═══ Records to process ═══

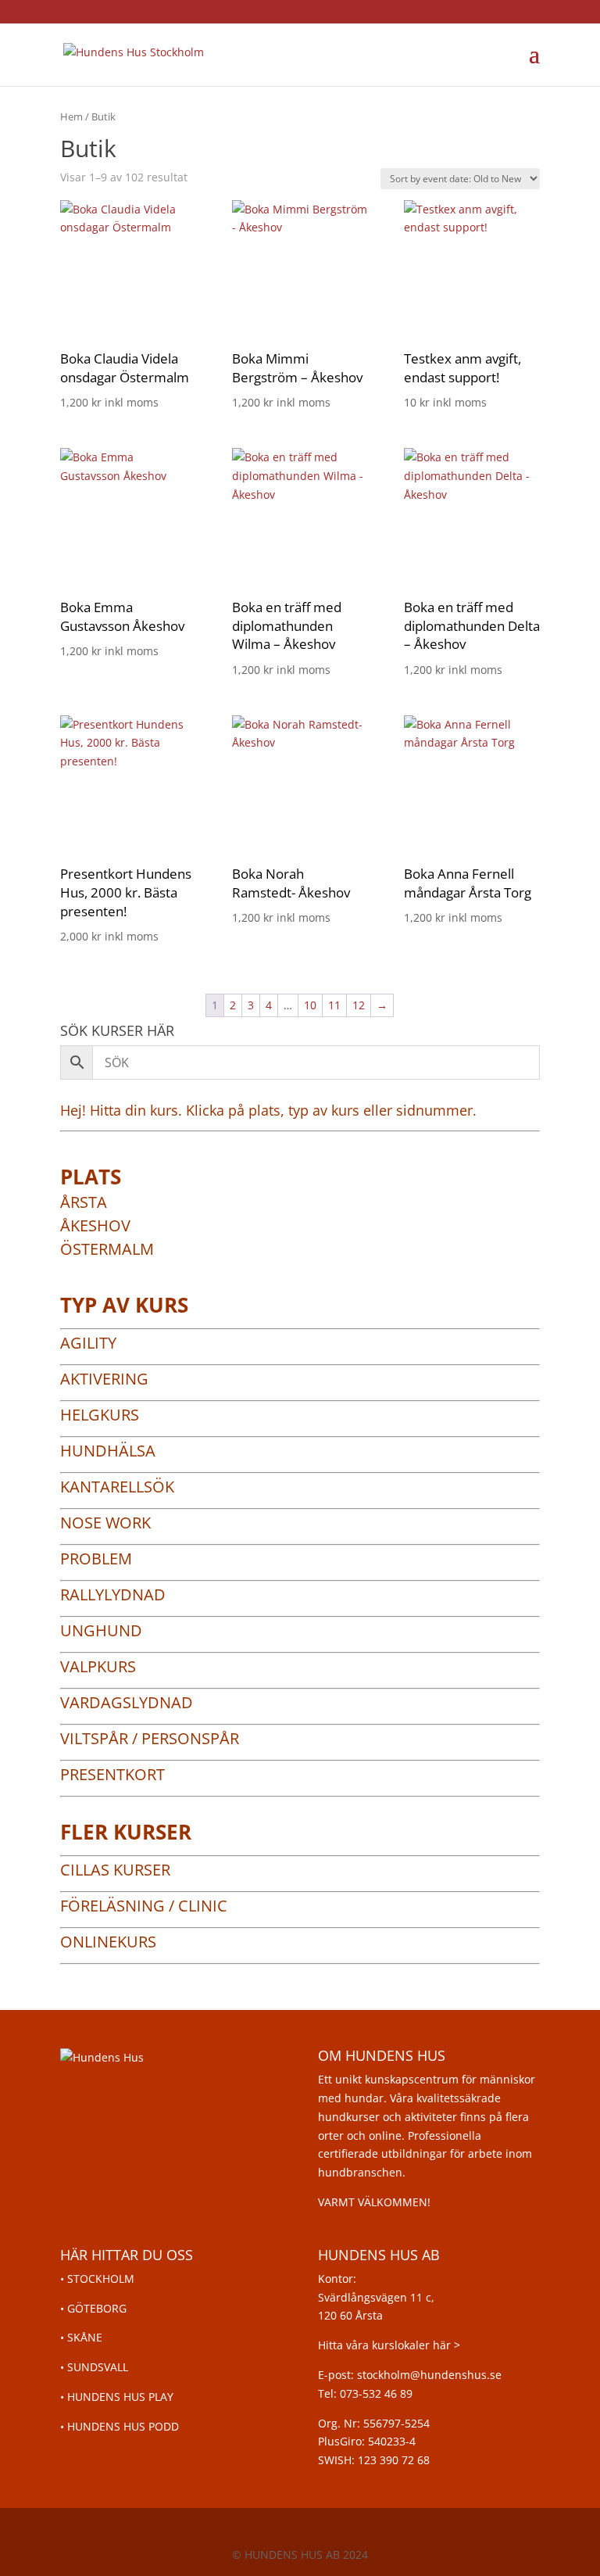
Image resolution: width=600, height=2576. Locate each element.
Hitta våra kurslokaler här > (389, 2345)
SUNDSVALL (97, 2366)
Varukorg (477, 54)
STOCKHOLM (100, 2278)
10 (310, 1005)
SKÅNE (84, 2337)
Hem (71, 116)
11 (334, 1005)
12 (358, 1005)
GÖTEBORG (97, 2308)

═══

All of the material above goes into the copy exactly as is; the pictures do not.

### Exercise result
Image resolution: width=600, height=2576. Locate each element.
Hitta våra kurslokaler här > (389, 2345)
SUNDSVALL (97, 2366)
Varukorg (477, 54)
STOCKHOLM (100, 2278)
10 (310, 1005)
SKÅNE (84, 2337)
Hem (71, 116)
11 (334, 1005)
12 (358, 1005)
GÖTEBORG (97, 2308)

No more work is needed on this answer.